▸ Texto da página:
À moda do Palácio da Ajuda
por Manuel de Melo



O Ministério da Cultura, sabe-se, parece ter tomado o gosto a um certo pendor para o conflito, a inépcia e o erro. Ao cabo de três anos, já não têm conta os episódios em que, isolados ou por grosso, estes elementos avultam. Demissões tempestuosas, com a marca da arrogância do titular da pasta? Aí lembramos, entre várias, Rui Vieira Nery e Vítor Oliveira Jorge, José Afonso Furtado e Francisco Bettencourt, personalidades que, de uma ou outra forma, merecendo ou não o nosso acordo, possuíam ideias, agiam segundo projectos debatidos, estimulavam o trabalho crítico no interior das lógicas de democracidade e eficácia. Nomeações tresandando a compadrio, a remuneração do fideísmo e ausência de espessura, nos planos do perfil e da competência? Basta passar em revista a turbulência que conduziu à indigitação, salvo excepções, dos ocupantes de altos cargos no interior do aparelho que Manuel Maria Carrilho dirige. A secretária de Estado, Catarina Vaz Pinto, desde logo, pessoa cujos méritos se acham rebatidos a funções de quase intendência. Convulsões, atritos, quezílias de muita bílis e não menos enredos? Poucos serão os agentes culturais à margem do inner circle do ministro que, em diferentes situações, não tenham experimentado já efeitos de uma singularíssima maneira de governar... Que o digam arqueólogos e cineastas, músicos, companhias de teatro, escritores, técnicos de conservação e restauro, os artistas em geral, as associações em particular. O empertigamento neopragmático vem conduzindo, valha-nos isso, a uma cena animada, no lado oposto à monotonia da normalidade institucional.
E, no entanto, os inícios do mandato de Carrilho foram assinalados por um conjunto de intervenções que suscitavam aplauso e expectativa. Decisões como as relativas ao Parque Natural de Foz Côa ou ao Preço Fixo do Livro, a autonomização do IPLB ou a criação de alguns institutos públicos (aos quais, em breve, se seguiriam outros a todas as luzes discutíveis), certas medidas de racionalização e transparência, faziam admitir a possibilidade de um corte com o santanismo, uma prática atenta à vitalidade e às necessidades do sector. Tanto havia a realizar, havia e há, que desde a primeira hora se pediu clarividência, justeza e rasgo em vez da rotina, do casuísmo, do apoio sistemático às clientelas de sempre. A curto prazo se percebeu, contudo, que o Ministério, refém de poderes contraditórios e uma casta de equívocos, se quedava aquém do esperado e do exigível. Pior - quanto mais se quedava aquém do esperado e do exigível, mais a postura oficial surgia à mercê da empáfia e do frenesi, substituindo a acção pelo marketing, o equilíbrio e a responsabilidade de Estado pela ligeireza à medida dos media, em especial a alcova da televisão.

Registos de localização de itens:
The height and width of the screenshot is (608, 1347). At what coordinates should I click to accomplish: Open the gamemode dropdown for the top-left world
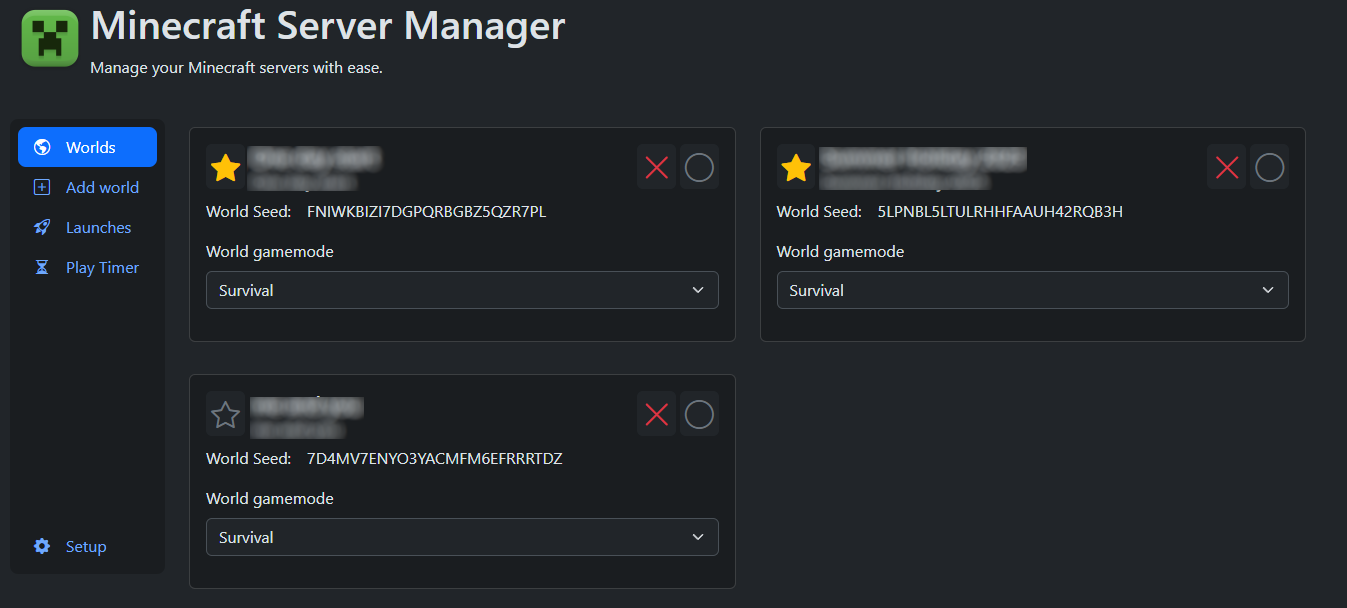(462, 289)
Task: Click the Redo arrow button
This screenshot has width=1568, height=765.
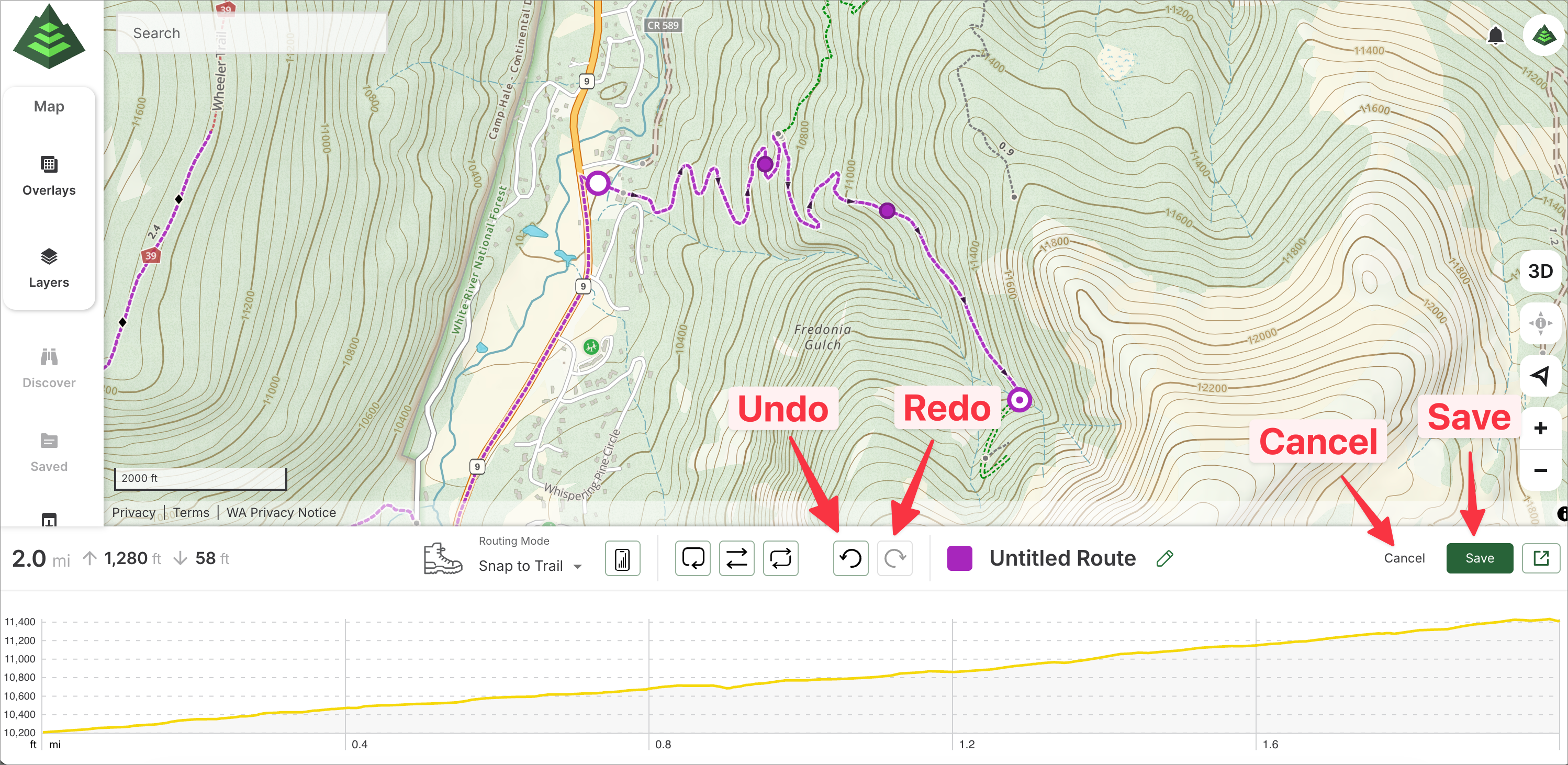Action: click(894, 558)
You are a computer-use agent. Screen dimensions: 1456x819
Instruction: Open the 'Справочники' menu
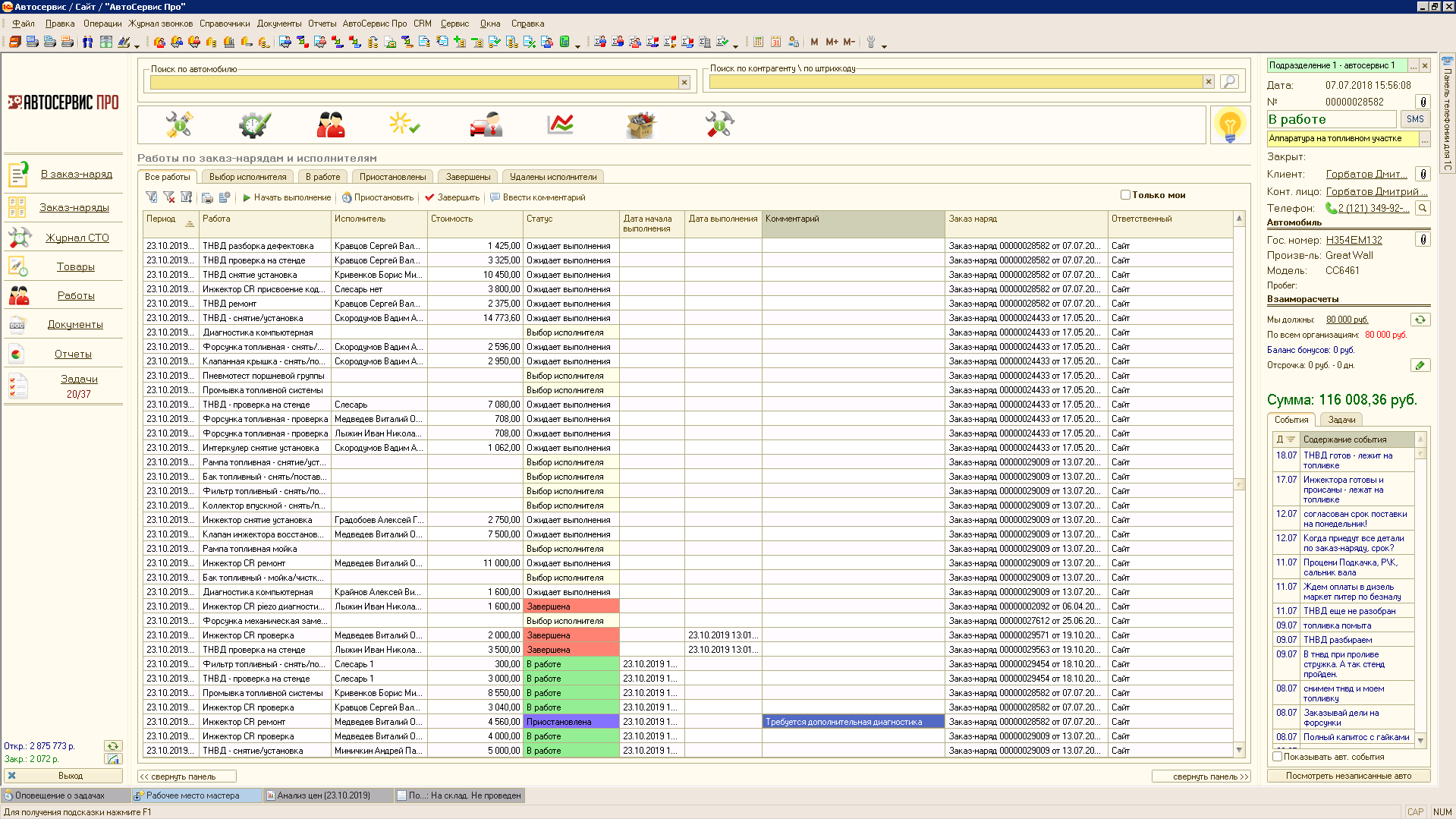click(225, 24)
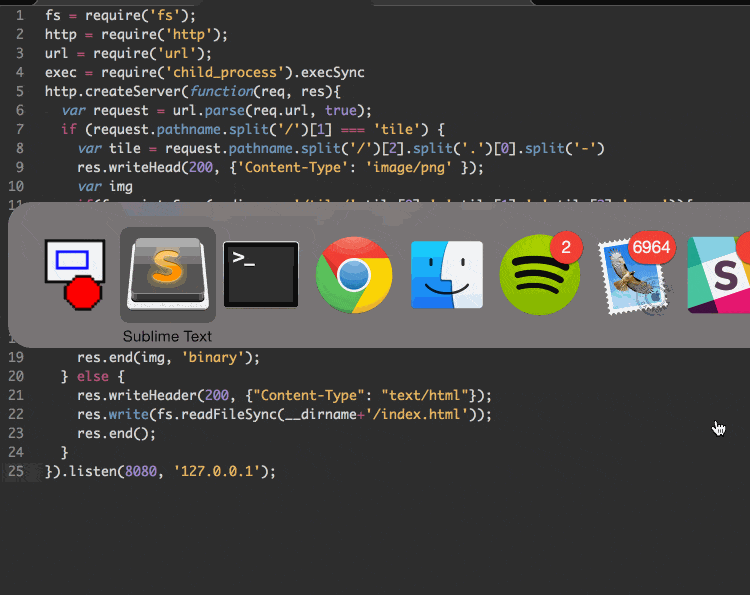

▸ Problema proposto: Prossiga o texto sobre o Ministério da Cultura a partir da última frase apresentada.

▸ Resultado da tarefa:
Enquanto isto, o Conselho da Europa aprovou um relatório implacável sobre a política cultural portuguesa, identificando insuficiências, debilidades e orientações à revelia de qualquer pensamento descentralizador. Enquanto isto, o IPLB permanece relegado a uma invisibilidade entre a depreciação e o constrangimento (onde esteve, por exemplo, nas homenagens nacionais a José Saramago?), prosseguindo um esforço de renovo que pode ser comprometido por carência de meios. Enquanto isto, a Lei de Bases do Património jaz no torpor da inércia, adiada a audição de especialistas e entidades diversas, inexplicavelmente suspenso o diálogo com os dignitários da Igreja Católica, detentora de pelo menos 2/3 do acervo em consideração. Continua, entretanto, por assinar o pacto patrimonial. Continua por efectivar o inventário de bens móveis e imóveis. Continua por regular a actividade antiquária. Ou seja - a paralisia e a indefinição transformam-se em instrumento performativo do iluminismo à moda do Palácio da Ajuda.
Conhecem-se os números do Orçamento de Estado para 1999. Ao invés da propaganda do PS, a Cultura segue uma linha declinante - tanto no que se refere às verbas para investimentos como em domínios vitais na gestão do quotidiano. A opção do Executivo exprime, é bem de ver, uma previsão de crise. Mas exprime também, num tal contexto, o quanto nem hesita em diminuir - de facto e simbolicamente - o peso relativo de um Ministério que chegou a ter como paradigma de uma mundividência não conservadora. Em face disto, o Professor Manuel Carrilho irá decerto, nos tempos que se aproximam, recorrer à teoria da argumentação, citando talvez Rorty ou António Guterres, para explicar as vantagens da pós-modernidade nos enquadramentos de penúria e mistificação...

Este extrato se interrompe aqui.